Following vascular damage, TF and binding sites for FVII, FIX, and FX are exposed on the surface of endothelial cells. In the presence of Ca2+, the TF-VIIa complex forms first and then activates FIX and FX (see Figure Figure 3-15). Activated FIX (FIXa) can then become a part of the tenase complex without having FIX being activated via factor XII in the contact activation pathway as shown in Figure 3-16. The rate of FXa formation by the proteolytic action of the tenase complex occurs at a much faster rate than that produced by the TF-VIIa complex acting alone and, accordingly, provides an amplification step in thrombin generation. In addition, the initial formation of thrombin accelerates FXa production by a positive feedback response that activates factor VIII, a component of the tenase complex, and factor V, a component of the prothrombinase complex (see Figure Figure 3-15). The contact activation pathway is required to sustain thrombin formation at the site of severe trauma.
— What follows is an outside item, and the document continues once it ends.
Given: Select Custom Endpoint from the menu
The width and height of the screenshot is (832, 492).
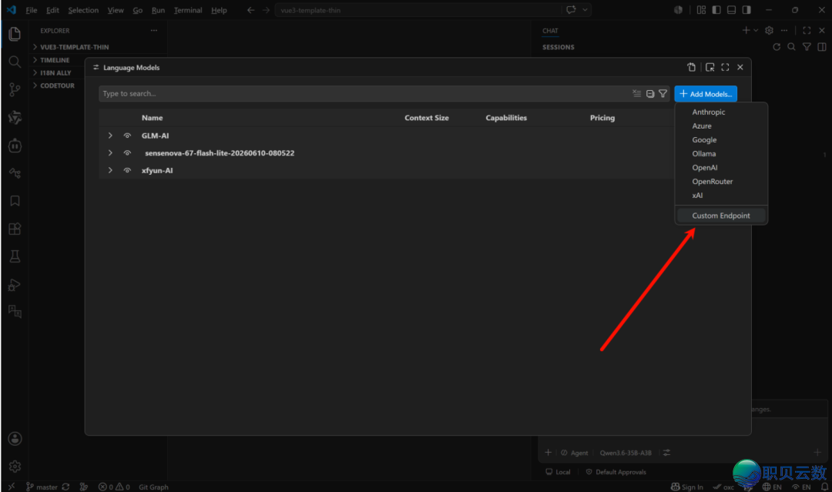Looking at the screenshot, I should point(721,216).
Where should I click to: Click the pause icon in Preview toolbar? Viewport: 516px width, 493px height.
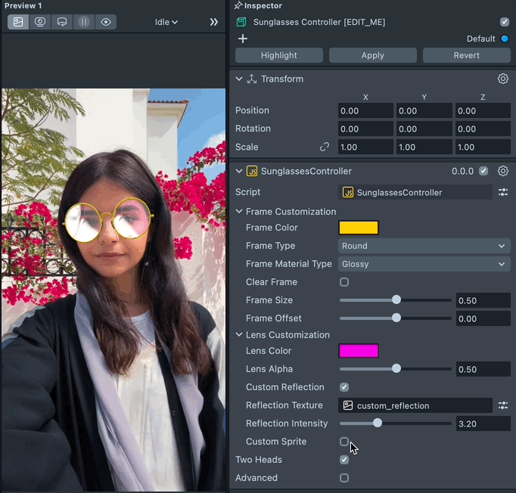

After activation of FX, there is a common pathway to the formation of thrombin, after which fibrin is formed from fibrinogen (see Figure 3-15).
Fibrin Formation
The final step of blood coagulation is the conversion of fibrinogen (a plasma protein) to fibrin. This begins when thrombin has been formed. The first reaction produces fibrin monomers that spontaneously polymerize and a loosely knit mesh is formed, held together by covalent peptide bonds. This polymer structure is permeable to blood flow and is referred to as soluble fibrin. The
stabilization (formation of isopeptide bonds) of soluble fibrin to an insoluble fibrin clot is catalyzed by activated factor XIII (FXIIIa). Factor XIII is released from entrapped platelets and its conversion to the active form is induced by thrombin in the presence of calcium. Stabilization renders fibrin more elastic and less subject to lysis.
Clot Retraction
After stabilization, clot retraction (shrinking of the clot) occurs and is provided by the action of the platelet contractile proteins, thrombosthenin, actin, and myosin. These proteins are exposed when platelets are activated. The activation brings changes that activate thrombosthenin, actin, and myosin to react in a manner analogous to that which occurs during muscle contraction, and the clot retracts (serum is squeezed from the coagulum). Clot retraction permits greater blood flow in the damaged area while the tissue is being repaired. Failures of clot retraction can be associated with reduced platelet numbers.
Clot Growth
Once blood coagulation has been initiated, the process extends into the surrounding blood; this is known as clot growth. Clot growth stops when blood flows fast enough to remove the thrombin that has been generated; this thrombin has not been otherwise absorbed by the fibrin that is formed and by the other activated factors. The thrombin and activated factors washed away by the blood are not effective because they have been diluted and because natural anticoagulant substances in plasma (e.g., antithrombin ill) are present. These substances can prevent unwanted coagulation when procoagulants (substances favoring coagulation) are present in small quantities.
Fibrin Degradation
After hemostasis has been established, the damaged vascular area is repaired by new tissue growth assisted by growth factors released from activated platelets. The fibrin that was formed to assist in the hemostatic process undergoes degradation (fibrinolysis) by a proteolytic enzyme called plasmin (Figure 3-17). Plasminogen, a protein present in plasma, becomes entrapped within the clot when it is formed. Plasminogen is activated to become plasmin by substances in blood and tissues known as plasminogen activators. The principal endogenous plasminogen activator is tissue-type plasminogen activator (t-PA), which is released from endothelial cells when they are stimulated by the presence of thrombin or by stasis of blood. Plasmin degrades the fibrin molecule into protein fragments known as fibrin degradation products (FDPs). When the outer surface of the fibrin clot is removed, fresh surfaces are exposed and degraded until clot removal is complete. The FDPs, platelets, and other cell debris are removed from the circulation by the MPS. Tissue-type plasminogen activator is produced commercially for human medical use to dissolve clots that are lodged in vessels and that block blood flow (e.g., coronary arteries).